Он привлек ее к себе, но теперь его голос понизился до шепота, Валли отвечала так же тихо, и конец разговора уже нельзя было расслышать. Минут через пять они вернулись в гостиную, и как раз вовремя, потому что в эту минуту появился Эльмгорст, который, будучи постоянным гостем, не нуждался в докладе.

Наружность Вольфганга еще изменилась к лучшему за последние три года: черты лица стали еще тверже и мужественнее, осанка внушительнее; молодой человек, тогда только поставивший ногу на первую ступеньку лестницы, которая должна была привести его наверх, научился подыматься по ней и приказывать.

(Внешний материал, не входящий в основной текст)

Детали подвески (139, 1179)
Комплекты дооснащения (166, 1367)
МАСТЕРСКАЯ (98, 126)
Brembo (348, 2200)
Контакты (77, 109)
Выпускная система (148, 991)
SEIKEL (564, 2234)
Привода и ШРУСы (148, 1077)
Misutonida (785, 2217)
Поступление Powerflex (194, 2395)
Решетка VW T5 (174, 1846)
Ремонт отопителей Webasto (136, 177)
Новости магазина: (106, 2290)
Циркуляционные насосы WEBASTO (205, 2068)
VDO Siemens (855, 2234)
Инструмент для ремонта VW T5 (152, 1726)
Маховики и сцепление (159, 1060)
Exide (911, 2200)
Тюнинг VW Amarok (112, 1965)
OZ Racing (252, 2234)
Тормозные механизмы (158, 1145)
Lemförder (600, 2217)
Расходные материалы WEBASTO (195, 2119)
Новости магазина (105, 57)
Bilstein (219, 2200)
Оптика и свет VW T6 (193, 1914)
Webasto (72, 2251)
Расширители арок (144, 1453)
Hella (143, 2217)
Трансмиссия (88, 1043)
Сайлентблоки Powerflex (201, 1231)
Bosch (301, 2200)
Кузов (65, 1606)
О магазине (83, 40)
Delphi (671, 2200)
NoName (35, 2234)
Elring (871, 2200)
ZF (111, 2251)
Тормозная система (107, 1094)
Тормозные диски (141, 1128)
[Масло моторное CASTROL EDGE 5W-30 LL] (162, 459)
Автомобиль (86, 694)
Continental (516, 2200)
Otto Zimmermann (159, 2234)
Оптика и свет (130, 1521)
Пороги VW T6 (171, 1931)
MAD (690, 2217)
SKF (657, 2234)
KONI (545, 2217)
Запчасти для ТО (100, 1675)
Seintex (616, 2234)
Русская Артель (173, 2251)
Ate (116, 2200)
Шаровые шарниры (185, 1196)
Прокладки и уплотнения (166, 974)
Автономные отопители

В руках у него был душистый букет, и он с несколькими любезными словами поднес его хозяйке. Представлять гостей друг другу не было надобности, потому что Герсдорф уже давно знал инженера, а Валли познакомилась с ним в Гейльборне, где провела с родителями прошлое лето.

Некоторое время шел общий разговор, но скоро общество разошлось: адвокат воспользовался первым удобным случаем, чтобы проститься, а минут через десять ушла и Валли. Ей очень хотелось остаться, чтобы отвести душу и поболтать с Алисой, однако Эльмгорст явно не желал уступать ей внимание девушки; маленькая баронесса чувствовала, что он считает ее присутствие здесь совершенно излишним. Поэтому она тоже простилась и ушла, но в следующей комнате мудро изрекла:

– Мне кажется, там что-то затевается!

Между тем Алиса держала в руках чудесный букет из камелий и фиалок и вдыхала его аромат, но имела при этом в высшей степени равнодушный вид. Богатую наследницу со всех сторон окружали вниманием и любезностью и осыпали цветами; по-видимому, она и сейчас не придавала букету особенного значения. Вольфганг сел напротив и заговорил живо и увлекательно. Он говорил о новой вилле, которую Нордгейм выстроил в горах и в которой в этом году его семья должна была в первый раз провести лето.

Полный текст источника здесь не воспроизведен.